§ **Problem details**
Filter out all lines without the word "agent" from the data below, please, and copy the rest.

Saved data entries

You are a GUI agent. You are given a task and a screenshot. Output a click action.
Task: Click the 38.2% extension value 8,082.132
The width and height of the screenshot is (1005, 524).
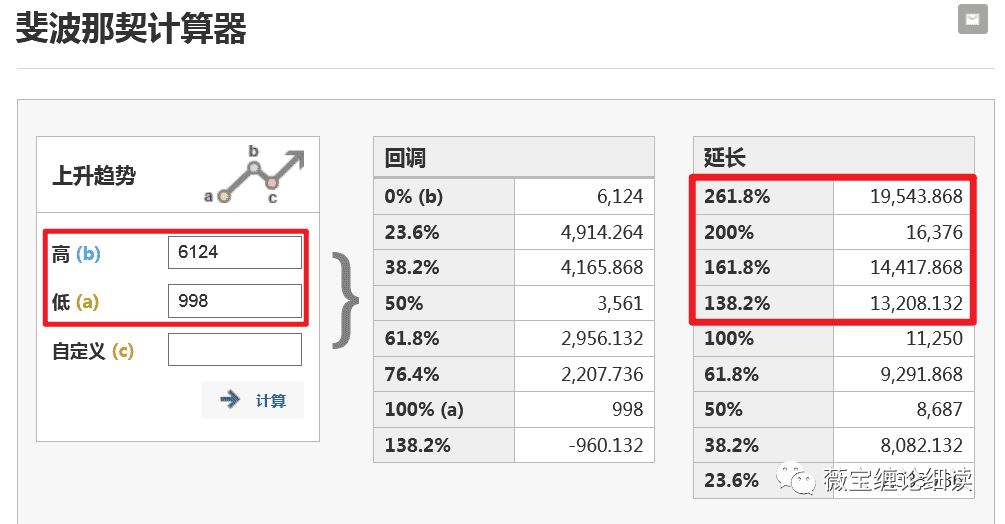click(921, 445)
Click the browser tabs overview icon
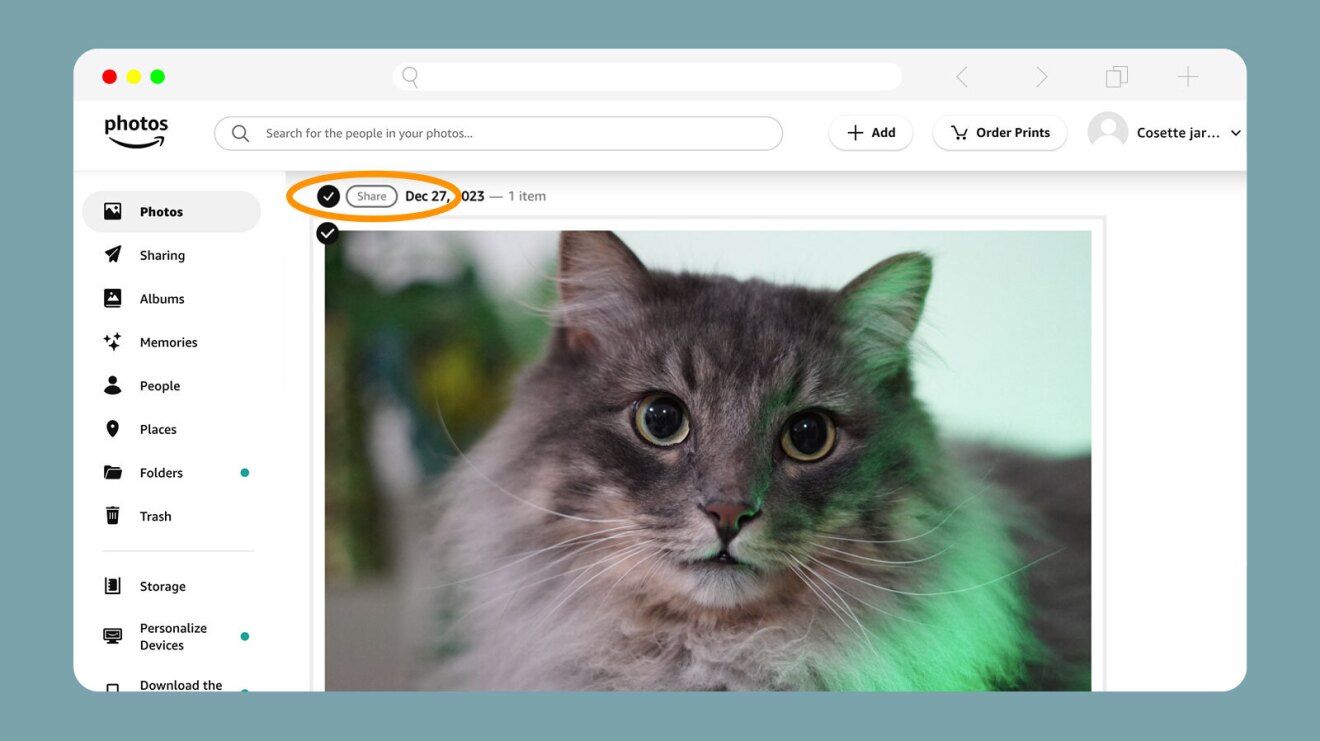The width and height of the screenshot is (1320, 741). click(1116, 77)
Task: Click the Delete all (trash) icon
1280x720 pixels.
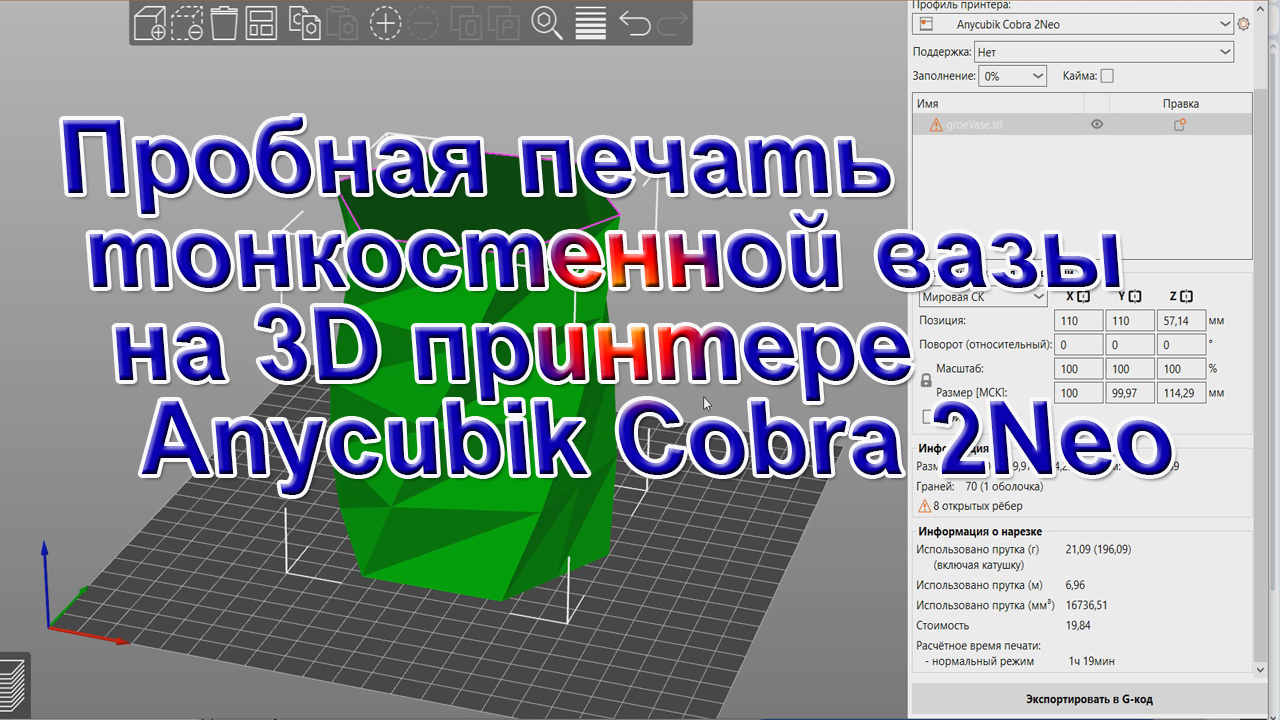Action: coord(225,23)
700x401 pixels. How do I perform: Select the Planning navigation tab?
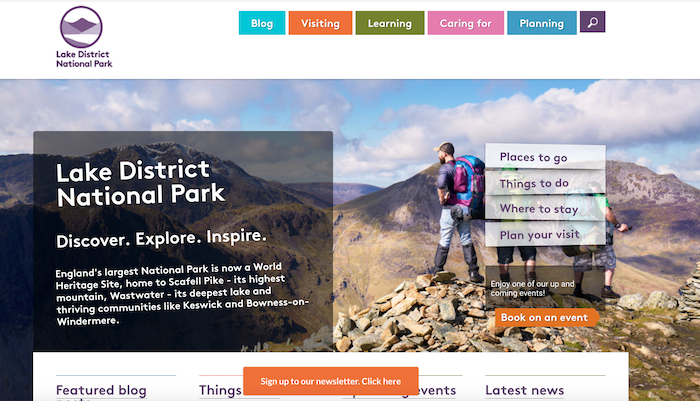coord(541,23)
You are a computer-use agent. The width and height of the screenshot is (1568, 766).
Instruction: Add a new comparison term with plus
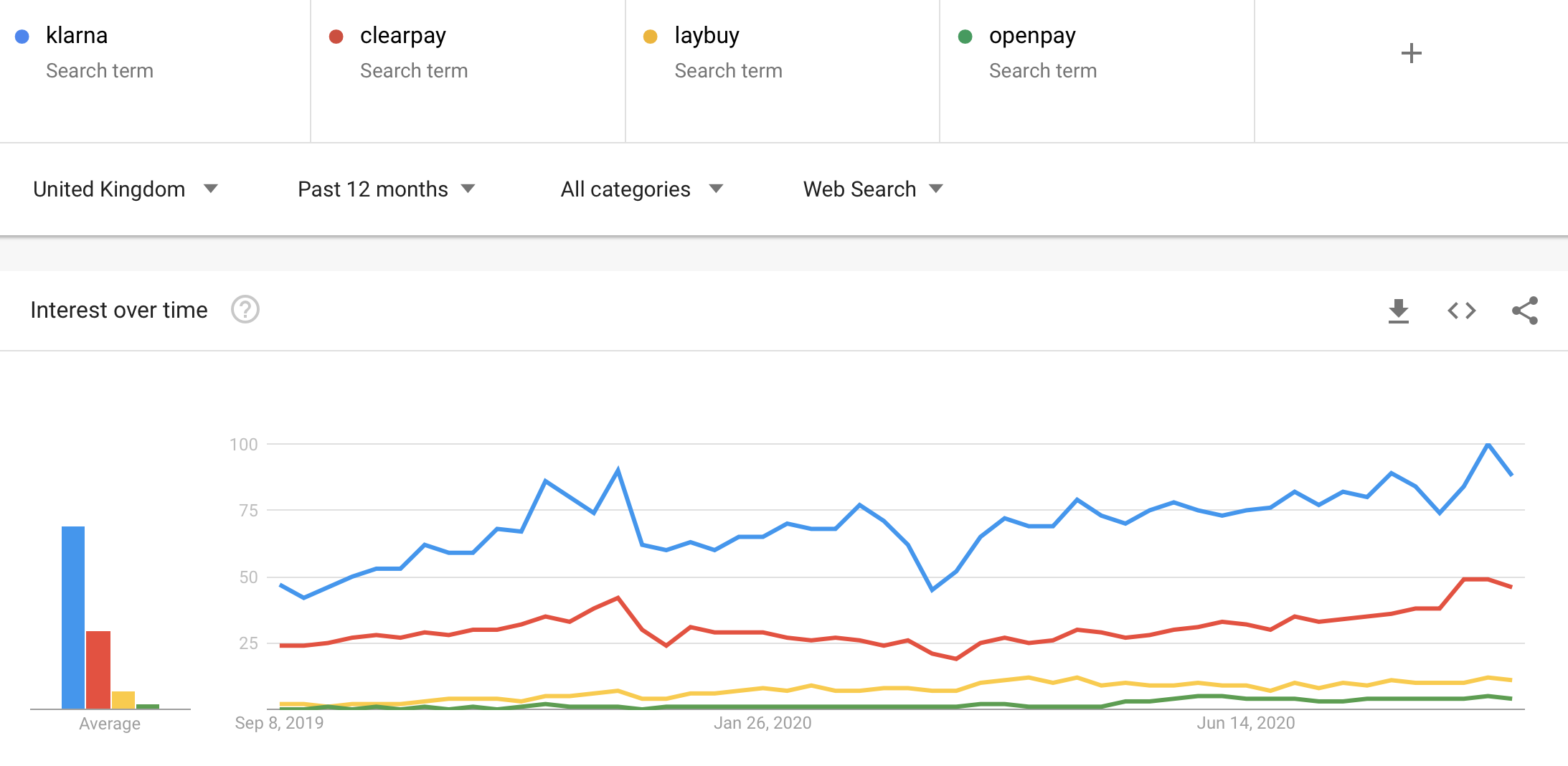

§ **Written answer**
You are a GUI agent. You are given a task and a screenshot. Output a click action.
You are a computer-use agent. The width and height of the screenshot is (1568, 766).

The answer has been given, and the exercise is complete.